Recent Atlas research also revealed that the number of doctors and medical resources in an area impacts the amount of care delivered to a population, according to TDI analyst and Atlas researcher Yunjie Song.
“We looked at people moving from low-intensity care settings to high-intensity care settings, specifically Minnesota to Miami,” Song said. “It appeared like patients were getting sicker, but they were receiving much more care for similar problems.”
These results were explained by a capacity bias, Wennberg said. There is a financial incentive for doctors and hospitals to keep beds filled and imaging machines in use, creating costlier norms for delivering care in some regions of the country versus others.
“The last zinger is that high-capacity care areas like Miami will get substantially more money from Medicare than low-intensity regions,” Wennberg said. “Things get worse and worse. They build more hospitals and hire more doctors with that money.”

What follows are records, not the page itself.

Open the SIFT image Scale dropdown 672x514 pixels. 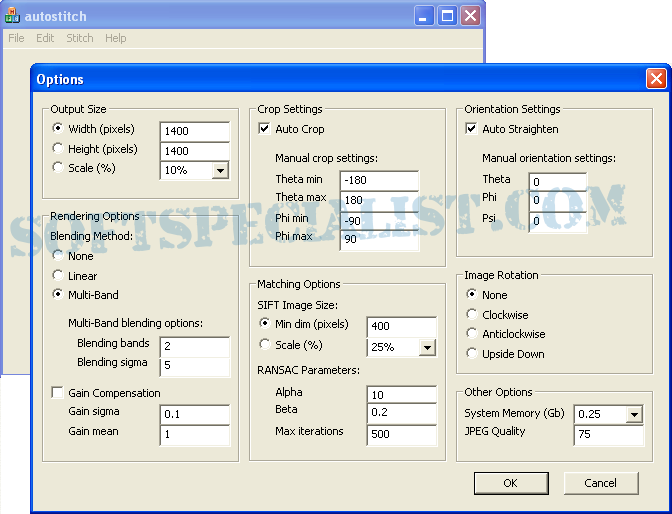coord(427,347)
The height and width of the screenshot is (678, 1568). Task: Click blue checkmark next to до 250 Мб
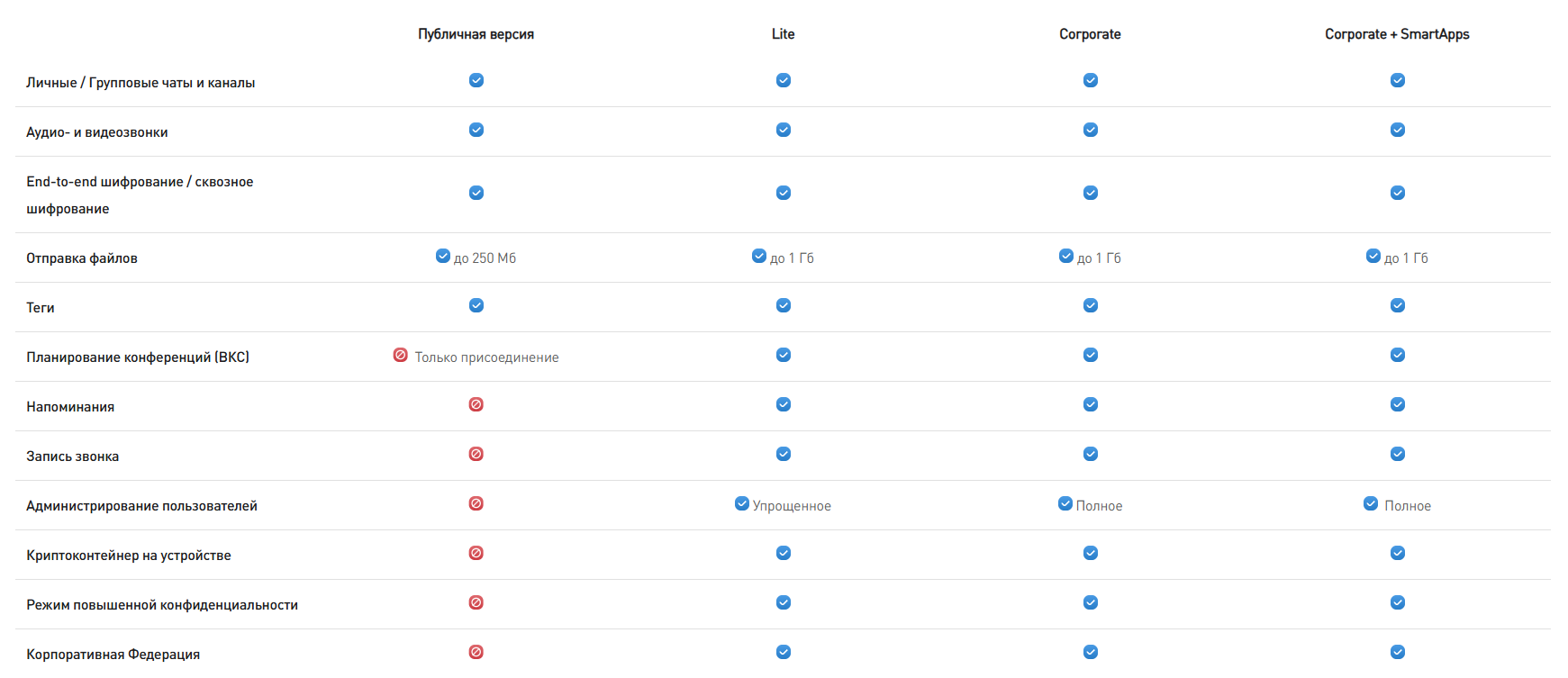(443, 256)
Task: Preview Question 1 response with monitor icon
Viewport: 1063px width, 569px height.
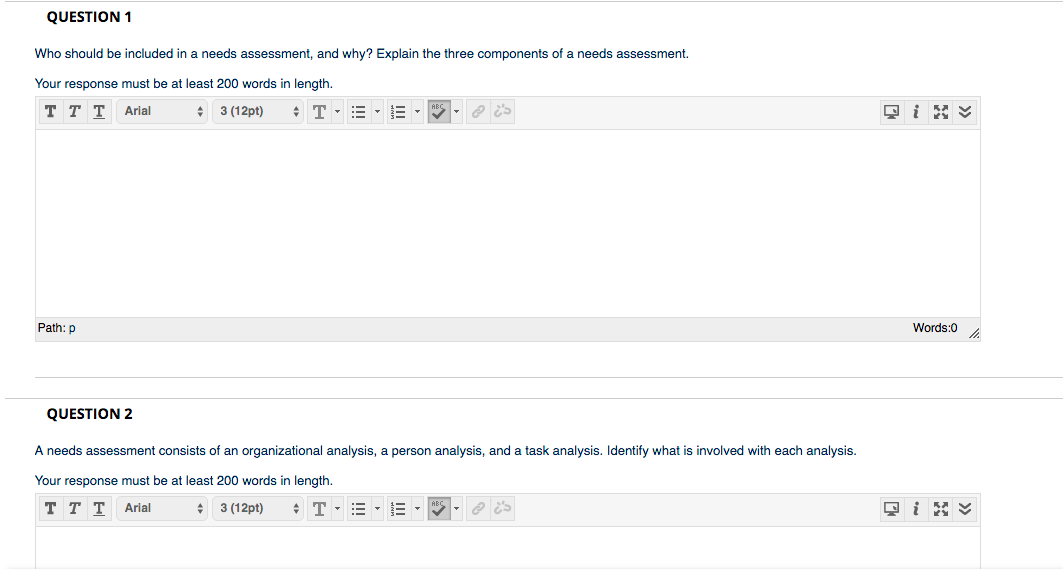Action: (891, 112)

These variations in regional norms for intensity of treatment or types of procedures may also vary from national guidelines for administering care, Song said. The significant differences in health care delivery patterns across the country reflect differing opinions among doctors about what kind of care should be delivered and at what intensity, which may or may not be linked to outcome-proven results.
Although the Atlas acts mostly as a research group, its partnership with TDI has resulted in the use of its research in policy recommendations on regional and national levels, Goodman said. The Atlas recently crafted recommendations about limiting health care resources like imaging machines to prevent overuse, new ideas for payment plans that reward hospitals for choosing less costly procedures and the concept of shared decision-making that incorporates patients.
These recommendations try to alter existing incentives within Medicare to reward doctors and hospitals that efficiently provide high-quality care, according to TDI and economics professor Jonathan Skinner. Accountable care organizations, part of the Affordable Care Act, were formed in part using Atlas data and researchers’ ideas about incentivizing efficient care.
“The idea is you don’t want to reward doctors for skimping on care, but you want to pay them for doing stuff that’s useful,” Skinner said. “Doctors aren’t necessarily administering bad care, but we’re looking for ways to cut down on the costliest care.”
Wennberg founded TDI in 1988 and the Atlas in 1996. The Atlas developed as a research group dedicated to studying variations in health care delivery across regions and providers and is currently run through the Center for Health Policy Research, one of TDI’s seven research centers.